↓↓↓

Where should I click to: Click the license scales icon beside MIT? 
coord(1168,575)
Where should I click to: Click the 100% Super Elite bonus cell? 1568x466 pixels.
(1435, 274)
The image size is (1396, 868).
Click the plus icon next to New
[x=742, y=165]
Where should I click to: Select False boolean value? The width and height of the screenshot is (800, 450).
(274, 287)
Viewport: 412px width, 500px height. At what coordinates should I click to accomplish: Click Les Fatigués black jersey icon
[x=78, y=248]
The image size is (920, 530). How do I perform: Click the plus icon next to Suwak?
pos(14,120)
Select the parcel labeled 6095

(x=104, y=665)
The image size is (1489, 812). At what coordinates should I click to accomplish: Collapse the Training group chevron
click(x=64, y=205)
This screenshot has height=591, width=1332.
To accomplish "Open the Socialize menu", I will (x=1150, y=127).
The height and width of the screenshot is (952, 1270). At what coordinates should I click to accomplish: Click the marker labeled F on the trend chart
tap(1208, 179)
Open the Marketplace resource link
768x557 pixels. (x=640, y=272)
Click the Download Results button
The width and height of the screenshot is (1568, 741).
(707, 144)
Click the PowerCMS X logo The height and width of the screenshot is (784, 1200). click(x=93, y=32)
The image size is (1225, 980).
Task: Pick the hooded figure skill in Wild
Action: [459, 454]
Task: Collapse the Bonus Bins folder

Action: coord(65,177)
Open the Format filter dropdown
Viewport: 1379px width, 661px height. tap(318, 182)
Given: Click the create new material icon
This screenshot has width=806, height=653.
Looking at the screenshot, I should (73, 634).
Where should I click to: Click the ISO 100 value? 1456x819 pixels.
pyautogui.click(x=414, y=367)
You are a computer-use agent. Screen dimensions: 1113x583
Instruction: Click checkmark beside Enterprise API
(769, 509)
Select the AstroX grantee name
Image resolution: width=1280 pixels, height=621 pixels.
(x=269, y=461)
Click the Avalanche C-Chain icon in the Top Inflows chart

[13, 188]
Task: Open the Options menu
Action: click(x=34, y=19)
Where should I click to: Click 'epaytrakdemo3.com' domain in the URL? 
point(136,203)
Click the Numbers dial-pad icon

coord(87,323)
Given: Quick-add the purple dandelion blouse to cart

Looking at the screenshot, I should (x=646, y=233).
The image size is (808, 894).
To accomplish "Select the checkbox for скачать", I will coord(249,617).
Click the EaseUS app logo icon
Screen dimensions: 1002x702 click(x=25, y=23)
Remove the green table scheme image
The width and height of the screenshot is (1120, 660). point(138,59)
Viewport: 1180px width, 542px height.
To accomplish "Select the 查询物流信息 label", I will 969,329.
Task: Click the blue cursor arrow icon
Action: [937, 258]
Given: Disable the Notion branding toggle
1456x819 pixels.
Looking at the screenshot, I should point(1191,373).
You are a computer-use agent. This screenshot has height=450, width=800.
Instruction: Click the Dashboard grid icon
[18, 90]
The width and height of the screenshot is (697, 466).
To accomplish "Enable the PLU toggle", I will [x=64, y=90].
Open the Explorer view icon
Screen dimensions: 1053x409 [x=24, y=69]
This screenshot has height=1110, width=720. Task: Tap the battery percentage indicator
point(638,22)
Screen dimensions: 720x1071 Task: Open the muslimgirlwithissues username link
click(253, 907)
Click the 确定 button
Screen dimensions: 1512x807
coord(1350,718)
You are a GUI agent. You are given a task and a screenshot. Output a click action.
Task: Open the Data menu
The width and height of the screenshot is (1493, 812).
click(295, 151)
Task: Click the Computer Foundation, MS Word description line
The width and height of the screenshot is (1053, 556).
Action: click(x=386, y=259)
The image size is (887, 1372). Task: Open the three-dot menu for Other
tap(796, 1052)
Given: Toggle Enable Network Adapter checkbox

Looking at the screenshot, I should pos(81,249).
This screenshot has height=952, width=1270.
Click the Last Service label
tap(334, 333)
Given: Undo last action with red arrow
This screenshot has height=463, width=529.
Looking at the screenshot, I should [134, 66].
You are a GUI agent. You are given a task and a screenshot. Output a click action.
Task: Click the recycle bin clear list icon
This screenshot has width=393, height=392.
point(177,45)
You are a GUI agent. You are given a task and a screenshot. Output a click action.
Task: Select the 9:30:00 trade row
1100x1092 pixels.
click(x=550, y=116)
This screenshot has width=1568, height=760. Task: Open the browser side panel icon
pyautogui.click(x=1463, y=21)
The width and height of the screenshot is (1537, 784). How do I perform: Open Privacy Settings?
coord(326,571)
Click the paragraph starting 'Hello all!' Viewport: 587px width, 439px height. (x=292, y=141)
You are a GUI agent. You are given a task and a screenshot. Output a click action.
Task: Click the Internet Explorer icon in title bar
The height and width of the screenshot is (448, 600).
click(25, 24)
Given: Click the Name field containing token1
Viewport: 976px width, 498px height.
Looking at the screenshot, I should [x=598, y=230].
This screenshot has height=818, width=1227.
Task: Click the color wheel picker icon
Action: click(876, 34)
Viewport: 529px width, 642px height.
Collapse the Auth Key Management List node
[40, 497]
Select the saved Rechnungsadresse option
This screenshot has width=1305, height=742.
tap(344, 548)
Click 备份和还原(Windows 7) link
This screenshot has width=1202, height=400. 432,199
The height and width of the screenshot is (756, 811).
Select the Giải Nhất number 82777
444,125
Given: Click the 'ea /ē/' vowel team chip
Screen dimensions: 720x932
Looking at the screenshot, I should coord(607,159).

↑↑↑

[Exercise objective]:
Recast all of the records above as a JSON list of strings, with one string for each line and no blank lines.

[Response below]:
[
  "Where should I click to: Click the license scales icon beside MIT? ",
  "coord(1168,575)",
  "Where should I click to: Click the 100% Super Elite bonus cell? 1568x466 pixels.",
  "(1435, 274)",
  "The image size is (1396, 868).",
  "Click the plus icon next to New",
  "[x=742, y=165]",
  "Where should I click to: Select False boolean value? The width and height of the screenshot is (800, 450).",
  "(274, 287)",
  "Viewport: 412px width, 500px height. At what coordinates should I click to accomplish: Click Les Fatigués black jersey icon",
  "[x=78, y=248]",
  "The image size is (920, 530). How do I perform: Click the plus icon next to Suwak?",
  "pos(14,120)",
  "Select the parcel labeled 6095",
  "(x=104, y=665)",
  "The image size is (1489, 812). At what coordinates should I click to accomplish: Collapse the Training group chevron",
  "click(x=64, y=205)",
  "This screenshot has height=591, width=1332.",
  "To accomplish \"Open the Socialize menu\", I will (x=1150, y=127).",
  "The height and width of the screenshot is (952, 1270). At what coordinates should I click to accomplish: Click the marker labeled F on the trend chart",
  "tap(1208, 179)",
  "Open the Marketplace resource link",
  "768x557 pixels. (x=640, y=272)",
  "Click the Download Results button",
  "The width and height of the screenshot is (1568, 741).",
  "(707, 144)",
  "Click the PowerCMS X logo The height and width of the screenshot is (784, 1200). click(x=93, y=32)",
  "The image size is (1225, 980).",
  "Task: Pick the hooded figure skill in Wild",
  "Action: [459, 454]",
  "Task: Collapse the Bonus Bins folder",
  "Action: coord(65,177)",
  "Open the Format filter dropdown",
  "Viewport: 1379px width, 661px height. tap(318, 182)",
  "Given: Click the create new material icon",
  "This screenshot has width=806, height=653.",
  "Looking at the screenshot, I should (73, 634).",
  "Where should I click to: Click the ISO 100 value? 1456x819 pixels.",
  "pyautogui.click(x=414, y=367)",
  "You are a computer-use agent. Screen dimensions: 1113x583",
  "Instruction: Click checkmark beside Enterprise API",
  "(769, 509)",
  "Select the AstroX grantee name",
  "Image resolution: width=1280 pixels, height=621 pixels.",
  "(x=269, y=461)",
  "Click the Avalanche C-Chain icon in the Top Inflows chart",
  "[13, 188]",
  "Task: Open the Options menu",
  "Action: click(x=34, y=19)",
  "Where should I click to: Click 'epaytrakdemo3.com' domain in the URL? ",
  "point(136,203)",
  "Click the Numbers dial-pad icon",
  "coord(87,323)",
  "Given: Quick-add the purple dandelion blouse to cart",
  "Looking at the screenshot, I should (x=646, y=233).",
  "The image size is (808, 894).",
  "To accomplish \"Select the checkbox for скачать\", I will coord(249,617).",
  "Click the EaseUS app logo icon",
  "Screen dimensions: 1002x702 click(x=25, y=23)",
  "Remove the green table scheme image",
  "The width and height of the screenshot is (1120, 660). point(138,59)",
  "Viewport: 1180px width, 542px height.",
  "To accomplish \"Select the 查询物流信息 label\", I will 969,329.",
  "Task: Click the blue cursor arrow icon",
  "Action: [937, 258]",
  "Given: Disable the Notion branding toggle",
  "1456x819 pixels.",
  "Looking at the screenshot, I should point(1191,373).",
  "You are a computer-use agent. This screenshot has height=450, width=800.",
  "Instruction: Click the Dashboard grid icon",
  "[18, 90]",
  "The width and height of the screenshot is (697, 466).",
  "To accomplish \"Enable the PLU toggle\", I will [x=64, y=90].",
  "Open the Explorer view icon",
  "Screen dimensions: 1053x409 [x=24, y=69]",
  "This screenshot has height=1110, width=720. Task: Tap the battery percentage indicator",
  "point(638,22)",
  "Screen dimensions: 720x1071 Task: Open the muslimgirlwithissues username link",
  "click(253, 907)",
  "Click the 确定 button",
  "Screen dimensions: 1512x807",
  "coord(1350,718)",
  "You are a GUI agent. You are given a task and a screenshot. Output a click action.",
  "Task: Open the Data menu",
  "The width and height of the screenshot is (1493, 812).",
  "click(295, 151)",
  "Task: Click the Computer Foundation, MS Word description line",
  "The width and height of the screenshot is (1053, 556).",
  "Action: click(x=386, y=259)",
  "The image size is (887, 1372). Task: Open the three-dot menu for Other",
  "tap(796, 1052)",
  "Given: Toggle Enable Network Adapter checkbox",
  "Looking at the screenshot, I should pos(81,249).",
  "This screenshot has height=952, width=1270.",
  "Click the Last Service label",
  "tap(334, 333)",
  "Given: Undo last action with red arrow",
  "This screenshot has height=463, width=529.",
  "Looking at the screenshot, I should [134, 66].",
  "You are a GUI agent. You are given a task and a screenshot. Output a click action.",
  "Task: Click the recycle bin clear list icon",
  "This screenshot has width=393, height=392.",
  "point(177,45)",
  "You are a GUI agent. You are given a task and a screenshot. Output a click action.",
  "Task: Select the 9:30:00 trade row",
  "1100x1092 pixels.",
  "click(x=550, y=116)",
  "This screenshot has width=1568, height=760. Task: Open the browser side panel icon",
  "pyautogui.click(x=1463, y=21)",
  "The width and height of the screenshot is (1537, 784). How do I perform: Open Privacy Settings?",
  "coord(326,571)",
  "Click the paragraph starting 'Hello all!' Viewport: 587px width, 439px height. (x=292, y=141)",
  "You are a GUI agent. You are given a task and a screenshot. Output a click action.",
  "Task: Click the Internet Explorer icon in title bar",
  "The height and width of the screenshot is (448, 600).",
  "click(25, 24)",
  "Given: Click the Name field containing token1",
  "Viewport: 976px width, 498px height.",
  "Looking at the screenshot, I should [x=598, y=230].",
  "This screenshot has height=818, width=1227.",
  "Task: Click the color wheel picker icon",
  "Action: click(876, 34)",
  "Viewport: 529px width, 642px height.",
  "Collapse the Auth Key Management List node",
  "[40, 497]",
  "Select the saved Rechnungsadresse option",
  "This screenshot has width=1305, height=742.",
  "tap(344, 548)",
  "Click 备份和还原(Windows 7) link",
  "This screenshot has width=1202, height=400. 432,199",
  "The height and width of the screenshot is (756, 811).",
  "Select the Giải Nhất number 82777",
  "444,125",
  "Given: Click the 'ea /ē/' vowel team chip",
  "Screen dimensions: 720x932",
  "Looking at the screenshot, I should coord(607,159)."
]